At one point, I was part of a conversation that painted an absolute nightmare scenario. It went something like this:
“Wouldn’t it be amazing if we could just spend all our time living in communities like Zuzalu around the world? We could move every 3-4 months to a different part of the world with the best weather and just hang out with the same group of people all the time! How incredible!”
I wanted to yell in response: “AND BUILD WHAT? Being in this cocoon is comfortable and convenient because it shields you from the turmoil and complexities of the real world. And that might even be a good thing for a short period of time. But forever?! Heavens no. That’s a recipe to creating absolutely nothing substantial if you’re a founder”
For an industry (crypto) that’s repeatedly accused of not providing meaningful value to everyday people, did it make sense for us to isolate ourselves from the real world? Would that actually lead to better outcomes? Will it allow us to build products for the masses? I think the answer is no.

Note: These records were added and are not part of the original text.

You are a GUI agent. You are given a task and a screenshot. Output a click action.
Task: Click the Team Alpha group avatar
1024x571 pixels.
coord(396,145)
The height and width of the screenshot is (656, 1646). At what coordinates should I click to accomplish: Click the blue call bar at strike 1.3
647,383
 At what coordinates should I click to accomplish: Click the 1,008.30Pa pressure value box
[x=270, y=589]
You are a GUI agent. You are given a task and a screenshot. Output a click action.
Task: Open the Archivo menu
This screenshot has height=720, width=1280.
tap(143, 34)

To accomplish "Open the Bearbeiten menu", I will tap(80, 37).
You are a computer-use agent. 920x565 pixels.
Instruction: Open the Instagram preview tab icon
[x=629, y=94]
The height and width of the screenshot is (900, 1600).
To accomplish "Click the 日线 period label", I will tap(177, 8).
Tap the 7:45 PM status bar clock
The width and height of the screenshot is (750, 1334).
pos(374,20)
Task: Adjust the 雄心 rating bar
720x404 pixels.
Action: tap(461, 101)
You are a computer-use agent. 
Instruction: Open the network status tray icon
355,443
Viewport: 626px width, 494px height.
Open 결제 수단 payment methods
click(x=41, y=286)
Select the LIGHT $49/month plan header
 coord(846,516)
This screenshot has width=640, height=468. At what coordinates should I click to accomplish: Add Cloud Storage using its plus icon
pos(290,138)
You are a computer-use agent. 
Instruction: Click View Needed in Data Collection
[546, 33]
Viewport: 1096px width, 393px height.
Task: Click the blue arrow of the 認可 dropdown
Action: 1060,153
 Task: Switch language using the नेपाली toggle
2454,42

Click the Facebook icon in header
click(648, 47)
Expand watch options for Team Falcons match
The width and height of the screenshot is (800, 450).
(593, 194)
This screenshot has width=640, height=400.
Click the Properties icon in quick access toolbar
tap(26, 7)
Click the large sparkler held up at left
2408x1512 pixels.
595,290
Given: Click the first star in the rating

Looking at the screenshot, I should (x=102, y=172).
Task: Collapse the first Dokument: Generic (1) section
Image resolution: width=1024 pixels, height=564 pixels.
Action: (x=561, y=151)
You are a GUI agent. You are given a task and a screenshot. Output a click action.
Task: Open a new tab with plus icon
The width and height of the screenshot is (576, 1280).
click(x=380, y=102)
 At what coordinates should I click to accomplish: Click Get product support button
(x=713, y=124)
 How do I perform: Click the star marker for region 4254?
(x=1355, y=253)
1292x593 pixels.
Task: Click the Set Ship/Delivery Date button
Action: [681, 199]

A trip to Universzitet Donja Gorica
How might we make the next iteration of Zuzalu less drastically removed from the real world? One solution, in my humble opinion, is making meaningful engagement with the local community a deeply embedded priority from Day 1. To those who say “how can we engage the local community without having a community of our own?” I say this: inculcating a sense of service to others is one of the most potent ways to create community.
One of my most relished experiences was visiting a college in the capital city of Podgorica to judge a startup pitch competition. As part of Zuzalu’s outreach efforts, a delegation of volunteers traveled an hour and a half from Lustica Bay to judge the annual event at the Universzitet Donja Gorica. Without a real sense of the Montenegrin market, it was hard to judge whether the startups were actually good (“Uber for xyz”) but nevertheless, it was wonderful to be immersed in a familiar entrepreneurial spirit in a nation I least expected to ever visit. It provided a glimpse into the state of affairs of everyday folks whose country we were inhabiting and a chance to have an impact beyond the dollars we had spent ordering coffee at Lustica Bay. Coupled with Montenegro Day (a day long event with members of Montenegrin government to talk tech policy), it was a great example of taking tangible steps to give back to the wider Montenegrin community.
I would love nothing more than to organize more opportunities like these wherever Zuzalu takes place next.
Despite all the sharp criticism, there was far more to love about Zuzalu than dislike. The calibre of people it brought together, the conversations it fostered, and the long-term thinking it forced were all immensely necessary. Grateful for it all and excited for a second iteration down the road.